INPUT RECORDS

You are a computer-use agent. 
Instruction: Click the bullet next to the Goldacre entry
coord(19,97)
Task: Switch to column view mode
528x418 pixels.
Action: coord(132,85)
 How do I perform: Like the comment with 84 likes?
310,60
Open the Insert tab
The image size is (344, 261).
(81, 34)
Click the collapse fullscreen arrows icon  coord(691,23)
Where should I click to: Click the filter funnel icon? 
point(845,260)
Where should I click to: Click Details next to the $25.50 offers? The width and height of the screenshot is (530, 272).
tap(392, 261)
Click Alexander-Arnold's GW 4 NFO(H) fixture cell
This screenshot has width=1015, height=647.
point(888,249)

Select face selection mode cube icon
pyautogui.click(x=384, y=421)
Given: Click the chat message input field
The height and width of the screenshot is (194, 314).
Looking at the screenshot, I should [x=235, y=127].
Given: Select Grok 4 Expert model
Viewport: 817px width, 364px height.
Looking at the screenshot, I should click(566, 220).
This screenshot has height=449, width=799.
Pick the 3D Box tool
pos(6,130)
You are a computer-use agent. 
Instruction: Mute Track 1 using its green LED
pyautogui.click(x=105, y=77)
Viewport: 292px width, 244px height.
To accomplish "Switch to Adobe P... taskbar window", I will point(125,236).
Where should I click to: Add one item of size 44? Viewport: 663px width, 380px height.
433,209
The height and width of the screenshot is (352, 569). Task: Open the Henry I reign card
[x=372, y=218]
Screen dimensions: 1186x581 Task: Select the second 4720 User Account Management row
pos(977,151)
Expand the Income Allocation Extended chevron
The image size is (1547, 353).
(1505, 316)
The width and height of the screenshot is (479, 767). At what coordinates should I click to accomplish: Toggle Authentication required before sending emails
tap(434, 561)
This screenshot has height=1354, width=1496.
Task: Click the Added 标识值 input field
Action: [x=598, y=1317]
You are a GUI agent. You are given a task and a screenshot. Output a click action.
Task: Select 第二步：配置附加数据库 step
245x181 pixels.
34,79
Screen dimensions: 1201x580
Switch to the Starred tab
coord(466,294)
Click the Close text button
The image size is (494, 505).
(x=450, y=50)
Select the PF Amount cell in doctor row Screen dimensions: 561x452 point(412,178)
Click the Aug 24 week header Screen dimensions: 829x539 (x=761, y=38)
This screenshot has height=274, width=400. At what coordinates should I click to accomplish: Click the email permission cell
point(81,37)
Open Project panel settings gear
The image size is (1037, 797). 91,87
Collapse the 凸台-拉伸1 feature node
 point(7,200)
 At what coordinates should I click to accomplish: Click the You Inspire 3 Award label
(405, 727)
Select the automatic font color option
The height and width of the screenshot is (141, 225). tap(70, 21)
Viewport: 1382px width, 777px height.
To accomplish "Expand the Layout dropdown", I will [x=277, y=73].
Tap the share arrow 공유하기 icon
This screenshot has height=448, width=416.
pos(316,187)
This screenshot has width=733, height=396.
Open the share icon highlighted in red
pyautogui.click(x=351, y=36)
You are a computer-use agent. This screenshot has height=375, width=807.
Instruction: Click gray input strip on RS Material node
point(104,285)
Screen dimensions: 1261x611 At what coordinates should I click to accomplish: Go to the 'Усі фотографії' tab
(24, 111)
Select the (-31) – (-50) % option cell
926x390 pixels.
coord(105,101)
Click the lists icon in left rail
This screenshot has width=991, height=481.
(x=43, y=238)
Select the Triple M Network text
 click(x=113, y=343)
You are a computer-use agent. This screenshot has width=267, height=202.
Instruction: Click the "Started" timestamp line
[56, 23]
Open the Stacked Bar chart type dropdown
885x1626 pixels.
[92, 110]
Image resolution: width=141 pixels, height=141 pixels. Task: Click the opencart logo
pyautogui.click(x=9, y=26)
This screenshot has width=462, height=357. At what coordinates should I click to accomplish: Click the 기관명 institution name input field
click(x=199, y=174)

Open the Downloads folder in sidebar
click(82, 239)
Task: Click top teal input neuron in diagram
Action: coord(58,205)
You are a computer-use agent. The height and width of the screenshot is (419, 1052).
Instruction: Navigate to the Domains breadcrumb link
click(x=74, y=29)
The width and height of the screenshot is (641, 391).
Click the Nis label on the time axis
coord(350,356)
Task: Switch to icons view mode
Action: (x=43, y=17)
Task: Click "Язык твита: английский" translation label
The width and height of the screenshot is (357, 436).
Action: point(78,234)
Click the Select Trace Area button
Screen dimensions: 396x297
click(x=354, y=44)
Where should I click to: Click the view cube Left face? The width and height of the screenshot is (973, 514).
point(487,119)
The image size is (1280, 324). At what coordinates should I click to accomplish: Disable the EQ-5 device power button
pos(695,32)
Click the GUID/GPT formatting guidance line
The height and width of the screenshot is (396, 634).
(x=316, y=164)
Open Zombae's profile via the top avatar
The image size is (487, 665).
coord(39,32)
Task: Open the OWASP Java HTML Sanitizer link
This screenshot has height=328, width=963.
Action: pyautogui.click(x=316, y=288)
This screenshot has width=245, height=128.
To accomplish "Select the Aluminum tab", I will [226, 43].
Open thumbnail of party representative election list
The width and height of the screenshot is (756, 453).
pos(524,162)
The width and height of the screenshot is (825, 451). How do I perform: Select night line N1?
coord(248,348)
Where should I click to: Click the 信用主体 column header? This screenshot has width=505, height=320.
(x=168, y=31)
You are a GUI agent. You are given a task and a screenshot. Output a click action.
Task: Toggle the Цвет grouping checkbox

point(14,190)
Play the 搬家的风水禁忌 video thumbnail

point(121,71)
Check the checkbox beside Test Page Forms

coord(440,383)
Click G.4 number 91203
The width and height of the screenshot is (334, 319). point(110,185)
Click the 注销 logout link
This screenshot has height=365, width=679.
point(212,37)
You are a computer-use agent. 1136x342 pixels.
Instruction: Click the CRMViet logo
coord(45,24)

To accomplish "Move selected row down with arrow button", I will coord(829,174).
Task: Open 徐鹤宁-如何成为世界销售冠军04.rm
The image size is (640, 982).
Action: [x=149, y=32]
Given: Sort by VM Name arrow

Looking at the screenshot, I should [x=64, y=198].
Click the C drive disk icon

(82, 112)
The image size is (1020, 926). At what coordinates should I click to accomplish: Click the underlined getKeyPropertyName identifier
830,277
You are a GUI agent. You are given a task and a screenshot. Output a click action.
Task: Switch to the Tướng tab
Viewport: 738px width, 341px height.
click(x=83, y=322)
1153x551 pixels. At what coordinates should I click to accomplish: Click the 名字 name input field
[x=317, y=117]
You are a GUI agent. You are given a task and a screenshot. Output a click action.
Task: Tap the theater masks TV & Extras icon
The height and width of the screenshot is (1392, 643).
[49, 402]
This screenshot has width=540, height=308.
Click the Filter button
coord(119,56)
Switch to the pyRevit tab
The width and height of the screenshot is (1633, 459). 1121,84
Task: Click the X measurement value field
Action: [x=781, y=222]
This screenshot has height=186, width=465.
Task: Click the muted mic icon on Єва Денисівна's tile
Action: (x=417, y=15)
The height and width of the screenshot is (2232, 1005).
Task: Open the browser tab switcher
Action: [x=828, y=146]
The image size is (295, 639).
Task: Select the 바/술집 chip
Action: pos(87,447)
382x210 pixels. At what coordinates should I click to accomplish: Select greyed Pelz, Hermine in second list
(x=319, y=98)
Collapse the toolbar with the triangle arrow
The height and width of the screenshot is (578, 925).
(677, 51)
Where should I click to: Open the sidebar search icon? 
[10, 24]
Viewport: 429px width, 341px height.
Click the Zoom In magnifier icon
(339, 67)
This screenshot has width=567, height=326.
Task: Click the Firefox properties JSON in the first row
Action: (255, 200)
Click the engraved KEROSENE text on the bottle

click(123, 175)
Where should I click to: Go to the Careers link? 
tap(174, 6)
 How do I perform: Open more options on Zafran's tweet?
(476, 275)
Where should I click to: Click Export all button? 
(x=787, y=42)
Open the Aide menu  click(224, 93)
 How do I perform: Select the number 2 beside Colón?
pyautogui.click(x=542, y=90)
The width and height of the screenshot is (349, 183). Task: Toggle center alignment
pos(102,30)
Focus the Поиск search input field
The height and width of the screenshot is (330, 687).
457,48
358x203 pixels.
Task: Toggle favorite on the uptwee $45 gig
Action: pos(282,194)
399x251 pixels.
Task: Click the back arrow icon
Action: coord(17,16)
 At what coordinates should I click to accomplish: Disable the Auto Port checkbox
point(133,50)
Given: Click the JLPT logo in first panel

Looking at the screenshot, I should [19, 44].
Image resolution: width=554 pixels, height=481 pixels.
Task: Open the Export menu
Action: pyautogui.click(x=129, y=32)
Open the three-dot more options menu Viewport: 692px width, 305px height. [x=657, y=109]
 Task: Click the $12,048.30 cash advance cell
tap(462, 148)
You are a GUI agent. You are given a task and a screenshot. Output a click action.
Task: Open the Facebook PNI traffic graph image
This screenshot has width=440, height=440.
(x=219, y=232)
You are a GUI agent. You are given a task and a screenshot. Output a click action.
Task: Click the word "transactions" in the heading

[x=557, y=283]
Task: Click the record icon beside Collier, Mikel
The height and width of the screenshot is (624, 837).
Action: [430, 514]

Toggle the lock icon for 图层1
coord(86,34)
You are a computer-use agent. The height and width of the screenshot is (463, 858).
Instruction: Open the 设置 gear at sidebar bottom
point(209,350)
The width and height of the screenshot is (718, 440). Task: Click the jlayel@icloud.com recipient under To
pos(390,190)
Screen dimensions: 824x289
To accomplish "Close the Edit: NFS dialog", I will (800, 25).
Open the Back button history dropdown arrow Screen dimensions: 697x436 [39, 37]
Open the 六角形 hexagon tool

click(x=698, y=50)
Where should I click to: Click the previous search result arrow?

TASK STATEMENT
In the listing above, start at the line with "Screen dimensions: 396x297", go on through the line with "Click the GUID/GPT formatting guidance line", and copy each of those lines exactly; leave out all the rest.

RESPONSE TO THIS EXERCISE
Screen dimensions: 396x297
click(x=354, y=44)
Where should I click to: Click the view cube Left face? The width and height of the screenshot is (973, 514).
point(487,119)
The image size is (1280, 324). At what coordinates should I click to accomplish: Disable the EQ-5 device power button
pos(695,32)
Click the GUID/GPT formatting guidance line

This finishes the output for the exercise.